Lozzo Atestino, 37km/42′ d’auto da Padova. Il paesino di oggi si trova sul confine occidentale del Parco Regionale dei Colli Euganei, tra vigneti di moscato e glera, castelli e ville, come quella tinta di rosso all’ingresso del Paese, villa Lando Correr.

In mezzo ad un quartiere residenziale si trova l’Istituto Comprensivo di Lozzo Atestino, e nello specifico la scuola primaria ‘Guglielmo Marconi’, composta da cinque classi, una per anno. Qui insegnanti e studenti ci raccontano quanto sia sentita l’innovazione derivata dall’appartenenza alla rete nazionale ‘Senza Zaino per una scuola comunità’. Ospitalità, Responsabilità e Comunità sono i tre principi fondamentali di questo network valori che si riflettono visibilmente nell'accoglienza calorosa e nell'atmosfera piacevole che si respira, caratterizzata da lavori di gruppo e dalla condivisione di parte dei materiali scolastici.

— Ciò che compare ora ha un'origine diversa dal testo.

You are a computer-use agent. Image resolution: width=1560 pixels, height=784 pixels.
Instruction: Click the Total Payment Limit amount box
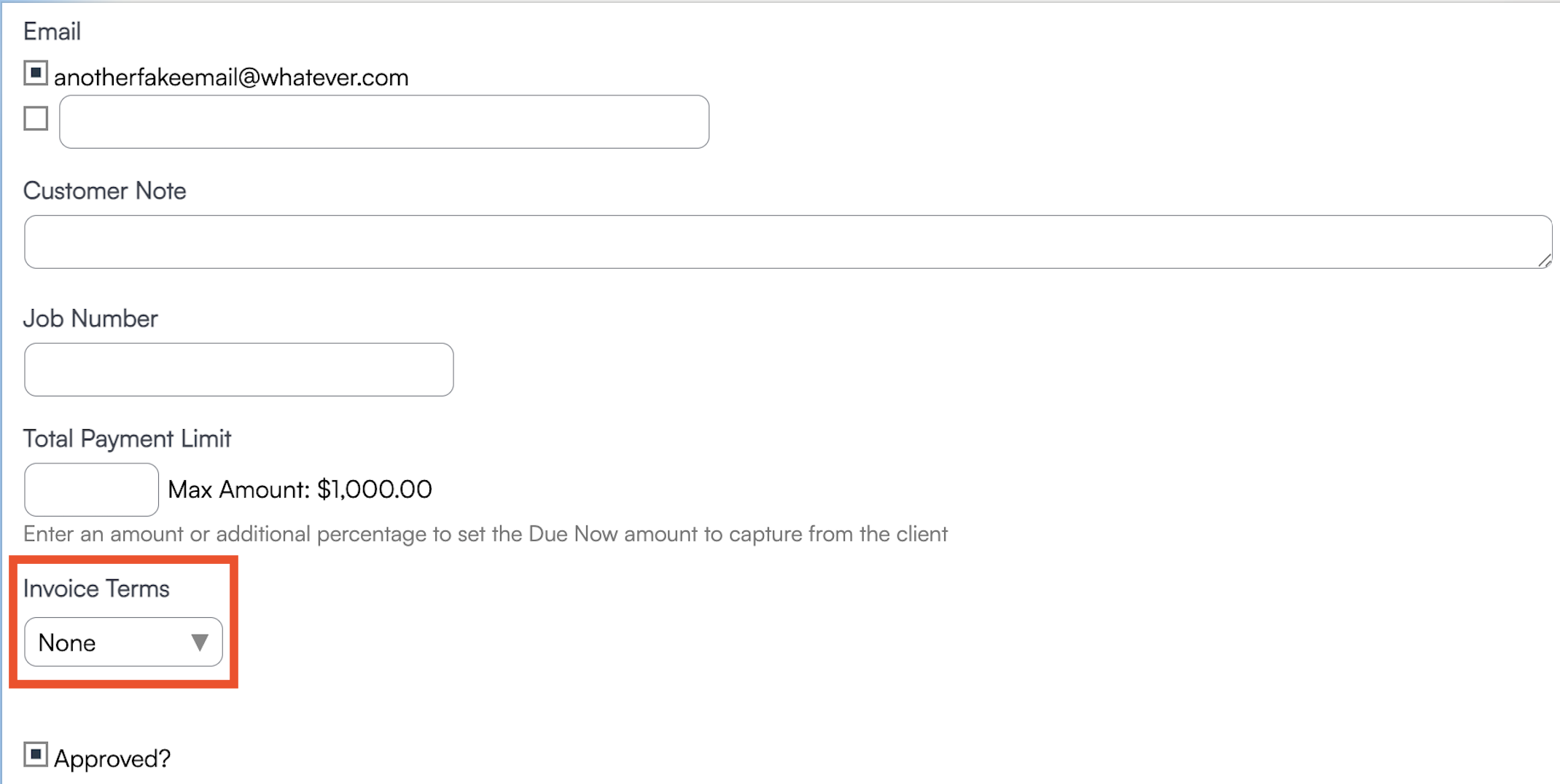[91, 490]
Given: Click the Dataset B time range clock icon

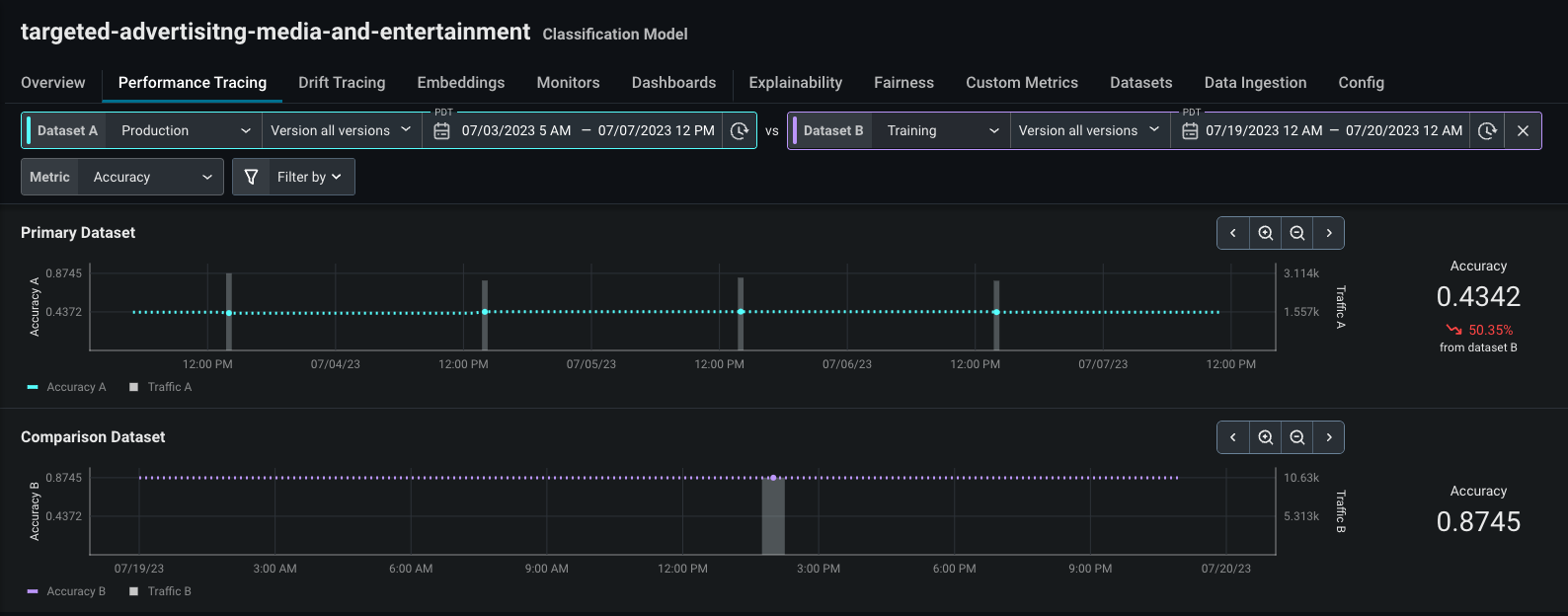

Un’attività mattutina legata all’empatia, chiamata ‘Il tempo del cuore’, insegna a comunicare il proprio stato d’animo agli altri, alzando un cartellino. Gli studenti Anna Sturaro e Alberto Beghin ci raccontano ad esempio di come zaino e libri vengono lasciati in classe, in appositi contenitori – una pratica legata al secondo principio, "responsabilità", che stimola i ragazzi a prendere consapevolezza del vivere con gli altri e ad avere cura e rispetto dei beni comuni.